(Dataset entries)
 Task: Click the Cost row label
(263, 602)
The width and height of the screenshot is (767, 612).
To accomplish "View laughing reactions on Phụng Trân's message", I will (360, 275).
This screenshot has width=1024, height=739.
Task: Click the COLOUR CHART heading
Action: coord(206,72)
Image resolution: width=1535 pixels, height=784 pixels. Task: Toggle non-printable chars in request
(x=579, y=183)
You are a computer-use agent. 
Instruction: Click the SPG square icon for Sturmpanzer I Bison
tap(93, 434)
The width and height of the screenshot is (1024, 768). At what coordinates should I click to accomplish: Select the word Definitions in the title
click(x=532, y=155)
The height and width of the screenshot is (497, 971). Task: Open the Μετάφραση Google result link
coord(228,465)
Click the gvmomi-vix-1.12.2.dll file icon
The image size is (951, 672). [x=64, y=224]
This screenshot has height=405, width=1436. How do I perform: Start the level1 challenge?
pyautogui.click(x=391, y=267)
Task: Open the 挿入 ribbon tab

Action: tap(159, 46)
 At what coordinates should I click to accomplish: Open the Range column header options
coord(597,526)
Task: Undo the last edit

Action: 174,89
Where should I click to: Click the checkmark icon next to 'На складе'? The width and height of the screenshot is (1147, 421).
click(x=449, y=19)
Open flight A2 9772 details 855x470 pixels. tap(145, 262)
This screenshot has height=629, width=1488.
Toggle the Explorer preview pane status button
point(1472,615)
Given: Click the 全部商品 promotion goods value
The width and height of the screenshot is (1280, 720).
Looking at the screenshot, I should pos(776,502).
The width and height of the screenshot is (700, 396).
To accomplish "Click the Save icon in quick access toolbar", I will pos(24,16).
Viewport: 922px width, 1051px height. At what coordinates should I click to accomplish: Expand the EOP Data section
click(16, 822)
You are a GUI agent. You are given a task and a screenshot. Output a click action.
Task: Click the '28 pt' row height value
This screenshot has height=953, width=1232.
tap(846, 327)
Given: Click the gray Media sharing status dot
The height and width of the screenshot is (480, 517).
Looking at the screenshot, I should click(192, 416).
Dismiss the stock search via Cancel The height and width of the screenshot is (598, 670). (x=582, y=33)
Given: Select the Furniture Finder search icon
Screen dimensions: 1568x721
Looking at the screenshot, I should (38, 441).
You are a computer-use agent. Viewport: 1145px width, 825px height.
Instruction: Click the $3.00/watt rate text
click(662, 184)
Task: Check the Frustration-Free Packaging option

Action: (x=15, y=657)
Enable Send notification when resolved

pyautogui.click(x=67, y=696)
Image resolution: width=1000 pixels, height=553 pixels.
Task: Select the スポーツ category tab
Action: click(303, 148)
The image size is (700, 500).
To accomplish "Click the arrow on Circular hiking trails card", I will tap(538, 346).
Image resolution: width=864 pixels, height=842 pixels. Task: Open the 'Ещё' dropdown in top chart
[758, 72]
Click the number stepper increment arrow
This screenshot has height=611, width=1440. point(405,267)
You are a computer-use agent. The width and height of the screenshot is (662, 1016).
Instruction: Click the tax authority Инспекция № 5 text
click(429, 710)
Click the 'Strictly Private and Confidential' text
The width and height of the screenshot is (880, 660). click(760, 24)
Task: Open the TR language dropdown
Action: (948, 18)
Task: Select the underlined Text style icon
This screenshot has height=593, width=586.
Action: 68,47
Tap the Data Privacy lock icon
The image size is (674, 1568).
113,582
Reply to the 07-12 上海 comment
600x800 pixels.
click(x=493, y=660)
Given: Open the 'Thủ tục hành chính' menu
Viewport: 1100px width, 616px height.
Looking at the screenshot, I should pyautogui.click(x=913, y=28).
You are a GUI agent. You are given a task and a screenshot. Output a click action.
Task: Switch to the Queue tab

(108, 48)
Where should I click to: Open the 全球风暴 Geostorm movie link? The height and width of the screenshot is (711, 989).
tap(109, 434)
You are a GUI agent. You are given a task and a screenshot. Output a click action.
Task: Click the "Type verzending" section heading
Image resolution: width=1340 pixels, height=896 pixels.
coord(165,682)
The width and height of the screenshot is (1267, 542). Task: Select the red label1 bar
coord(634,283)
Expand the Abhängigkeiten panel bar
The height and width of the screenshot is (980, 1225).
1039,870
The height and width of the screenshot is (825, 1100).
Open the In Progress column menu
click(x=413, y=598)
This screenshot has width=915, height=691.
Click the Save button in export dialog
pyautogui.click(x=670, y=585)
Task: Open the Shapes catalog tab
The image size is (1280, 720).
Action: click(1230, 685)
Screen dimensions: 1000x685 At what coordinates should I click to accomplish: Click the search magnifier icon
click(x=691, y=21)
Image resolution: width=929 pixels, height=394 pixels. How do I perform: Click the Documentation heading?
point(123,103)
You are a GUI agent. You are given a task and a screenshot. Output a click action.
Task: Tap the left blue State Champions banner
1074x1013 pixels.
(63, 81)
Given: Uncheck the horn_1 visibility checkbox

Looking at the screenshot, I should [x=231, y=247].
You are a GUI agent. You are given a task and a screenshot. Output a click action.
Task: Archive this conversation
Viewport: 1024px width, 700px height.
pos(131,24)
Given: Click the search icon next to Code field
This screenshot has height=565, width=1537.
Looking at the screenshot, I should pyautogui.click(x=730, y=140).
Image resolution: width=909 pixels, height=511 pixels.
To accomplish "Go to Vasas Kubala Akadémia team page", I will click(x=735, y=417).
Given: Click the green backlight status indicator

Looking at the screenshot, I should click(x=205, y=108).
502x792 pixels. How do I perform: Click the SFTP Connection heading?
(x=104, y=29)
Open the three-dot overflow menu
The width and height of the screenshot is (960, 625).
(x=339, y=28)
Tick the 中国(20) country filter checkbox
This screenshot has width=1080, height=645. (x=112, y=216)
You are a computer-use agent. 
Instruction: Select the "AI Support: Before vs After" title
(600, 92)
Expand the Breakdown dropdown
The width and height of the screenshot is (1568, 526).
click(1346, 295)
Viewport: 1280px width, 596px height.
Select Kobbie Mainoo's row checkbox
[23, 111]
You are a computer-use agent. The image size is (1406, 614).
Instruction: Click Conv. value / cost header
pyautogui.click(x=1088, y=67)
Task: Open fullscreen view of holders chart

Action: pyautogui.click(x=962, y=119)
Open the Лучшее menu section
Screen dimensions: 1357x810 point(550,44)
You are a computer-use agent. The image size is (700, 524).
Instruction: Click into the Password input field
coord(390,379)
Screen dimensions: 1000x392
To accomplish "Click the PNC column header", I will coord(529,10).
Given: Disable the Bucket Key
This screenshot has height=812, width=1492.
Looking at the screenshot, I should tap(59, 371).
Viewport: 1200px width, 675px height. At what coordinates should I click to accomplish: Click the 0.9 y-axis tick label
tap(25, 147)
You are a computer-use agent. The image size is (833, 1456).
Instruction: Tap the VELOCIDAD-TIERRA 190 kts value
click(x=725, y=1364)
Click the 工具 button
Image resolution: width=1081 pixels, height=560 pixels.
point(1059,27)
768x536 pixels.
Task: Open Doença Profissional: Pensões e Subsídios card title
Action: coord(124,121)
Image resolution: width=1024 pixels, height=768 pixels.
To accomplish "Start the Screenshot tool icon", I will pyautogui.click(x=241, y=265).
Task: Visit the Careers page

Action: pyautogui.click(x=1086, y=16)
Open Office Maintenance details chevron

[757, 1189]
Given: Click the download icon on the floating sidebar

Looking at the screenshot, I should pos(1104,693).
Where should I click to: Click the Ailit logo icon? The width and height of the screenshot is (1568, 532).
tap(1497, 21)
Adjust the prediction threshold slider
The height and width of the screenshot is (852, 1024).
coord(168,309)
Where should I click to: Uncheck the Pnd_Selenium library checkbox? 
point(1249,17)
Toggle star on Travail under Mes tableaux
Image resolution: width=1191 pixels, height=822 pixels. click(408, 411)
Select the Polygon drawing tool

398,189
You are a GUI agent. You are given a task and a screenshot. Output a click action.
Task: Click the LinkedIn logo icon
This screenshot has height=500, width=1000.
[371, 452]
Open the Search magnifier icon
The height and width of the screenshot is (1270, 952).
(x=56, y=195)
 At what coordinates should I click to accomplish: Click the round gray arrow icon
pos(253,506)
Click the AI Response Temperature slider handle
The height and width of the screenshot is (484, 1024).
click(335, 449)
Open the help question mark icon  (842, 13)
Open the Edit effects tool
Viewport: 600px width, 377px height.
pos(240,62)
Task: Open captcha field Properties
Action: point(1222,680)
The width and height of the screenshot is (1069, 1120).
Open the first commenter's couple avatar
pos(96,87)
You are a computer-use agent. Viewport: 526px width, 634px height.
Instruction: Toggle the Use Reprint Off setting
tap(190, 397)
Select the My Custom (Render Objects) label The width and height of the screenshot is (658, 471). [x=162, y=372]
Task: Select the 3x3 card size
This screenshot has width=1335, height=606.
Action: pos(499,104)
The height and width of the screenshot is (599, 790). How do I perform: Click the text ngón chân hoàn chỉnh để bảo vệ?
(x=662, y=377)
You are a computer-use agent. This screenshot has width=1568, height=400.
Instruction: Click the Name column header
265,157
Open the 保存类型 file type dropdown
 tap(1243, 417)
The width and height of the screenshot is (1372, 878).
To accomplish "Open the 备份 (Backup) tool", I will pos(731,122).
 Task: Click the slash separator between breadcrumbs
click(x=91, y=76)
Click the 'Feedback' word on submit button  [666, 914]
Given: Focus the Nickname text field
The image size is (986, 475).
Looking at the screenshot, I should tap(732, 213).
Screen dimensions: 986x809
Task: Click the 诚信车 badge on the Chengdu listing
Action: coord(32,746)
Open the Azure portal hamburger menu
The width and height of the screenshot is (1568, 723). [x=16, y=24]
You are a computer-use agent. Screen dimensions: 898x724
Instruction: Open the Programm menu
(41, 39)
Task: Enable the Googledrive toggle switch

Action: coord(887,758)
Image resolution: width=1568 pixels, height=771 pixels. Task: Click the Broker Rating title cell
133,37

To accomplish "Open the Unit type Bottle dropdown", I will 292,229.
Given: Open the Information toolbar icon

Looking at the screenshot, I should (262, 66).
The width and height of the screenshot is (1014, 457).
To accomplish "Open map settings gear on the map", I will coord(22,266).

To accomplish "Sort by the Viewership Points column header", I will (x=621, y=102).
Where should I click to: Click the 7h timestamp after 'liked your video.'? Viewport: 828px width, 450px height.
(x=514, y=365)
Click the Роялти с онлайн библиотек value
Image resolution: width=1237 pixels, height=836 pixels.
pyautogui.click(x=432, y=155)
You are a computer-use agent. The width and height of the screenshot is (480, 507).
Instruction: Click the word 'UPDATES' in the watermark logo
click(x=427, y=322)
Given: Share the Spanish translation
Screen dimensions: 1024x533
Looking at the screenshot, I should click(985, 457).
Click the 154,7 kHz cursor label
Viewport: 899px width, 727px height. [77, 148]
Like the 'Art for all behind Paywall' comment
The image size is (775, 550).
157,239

§ Aim of the exercise:
Only this range is to be output: the line that contains "Click the 154,7 kHz cursor label" through the last line of the records above, both inclusive.

§ Answer space:
Click the 154,7 kHz cursor label
Viewport: 899px width, 727px height. [77, 148]
Like the 'Art for all behind Paywall' comment
The image size is (775, 550).
157,239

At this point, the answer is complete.